| Action item |
Using the data below, copy each line that includes the word "name".

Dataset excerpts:
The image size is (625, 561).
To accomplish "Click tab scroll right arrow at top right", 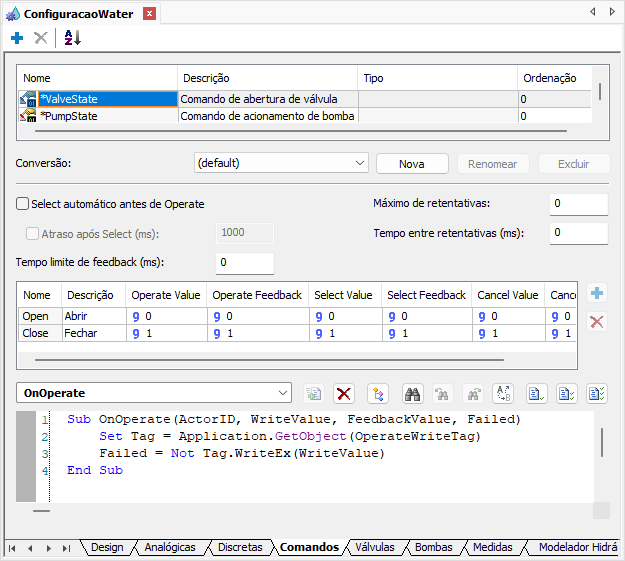I will tap(613, 13).
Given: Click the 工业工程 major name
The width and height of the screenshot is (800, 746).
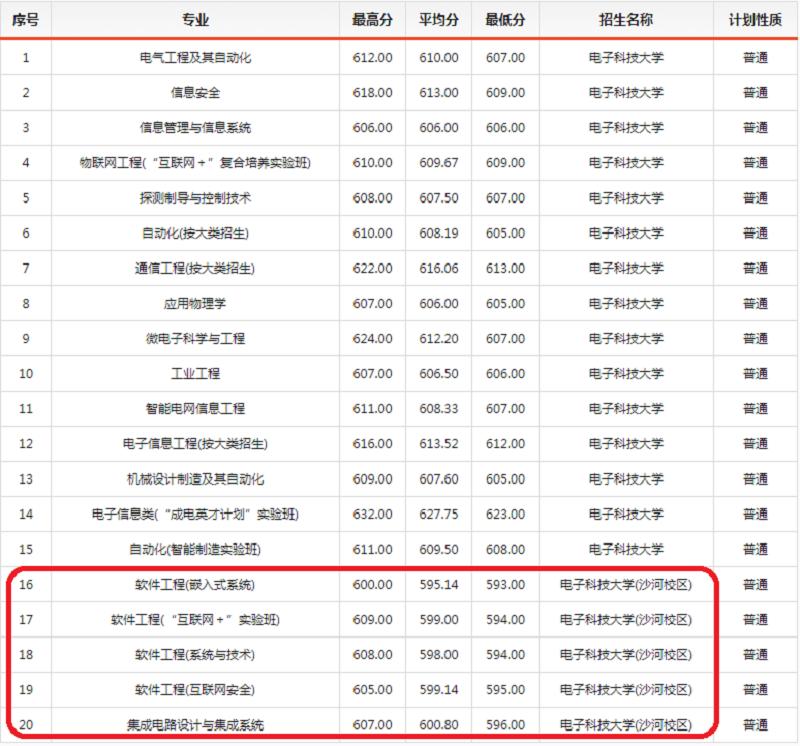Looking at the screenshot, I should tap(195, 374).
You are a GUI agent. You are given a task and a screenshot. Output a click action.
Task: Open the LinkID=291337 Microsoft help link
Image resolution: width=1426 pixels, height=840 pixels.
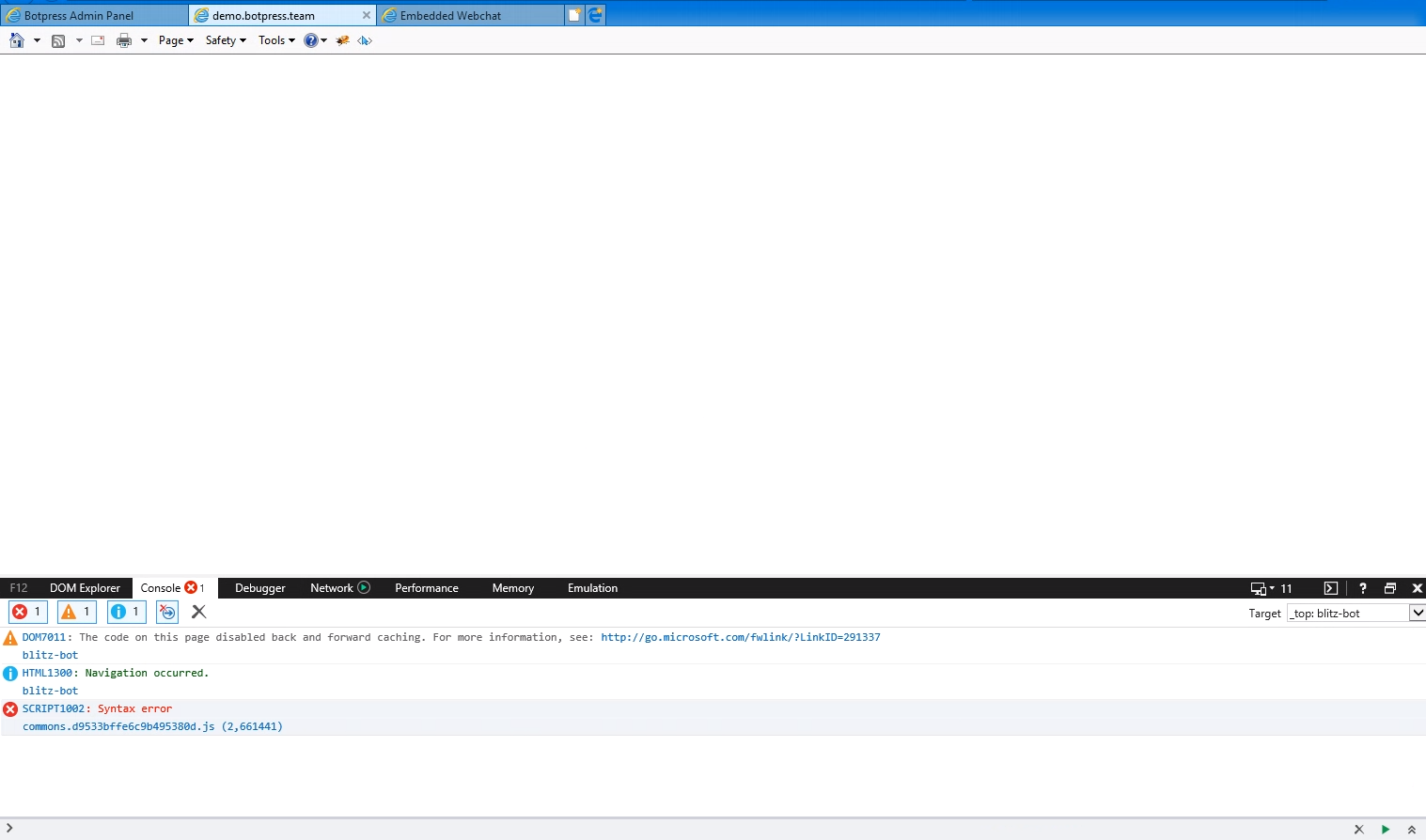[739, 637]
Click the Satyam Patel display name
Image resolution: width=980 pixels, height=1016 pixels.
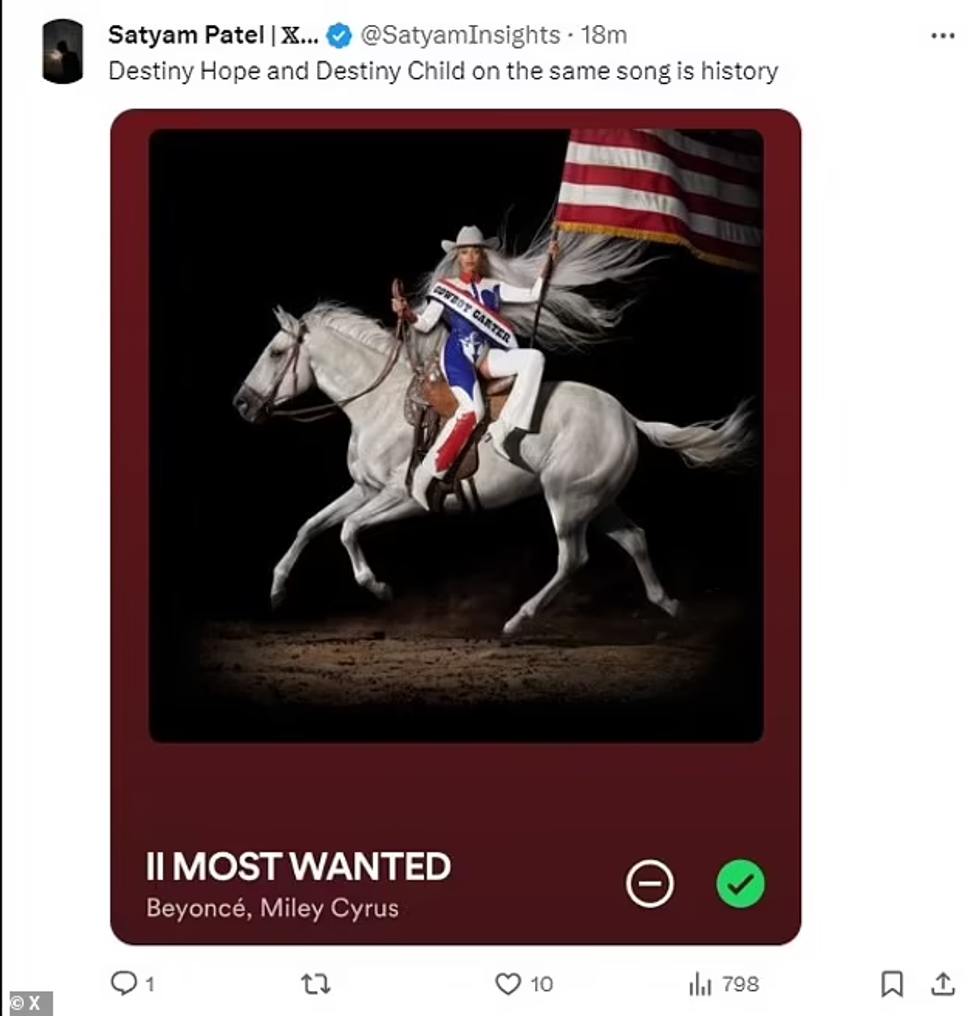click(x=213, y=36)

| Exercise response |
Given: Click the 工业工程 major name
Click the Satyam Patel display name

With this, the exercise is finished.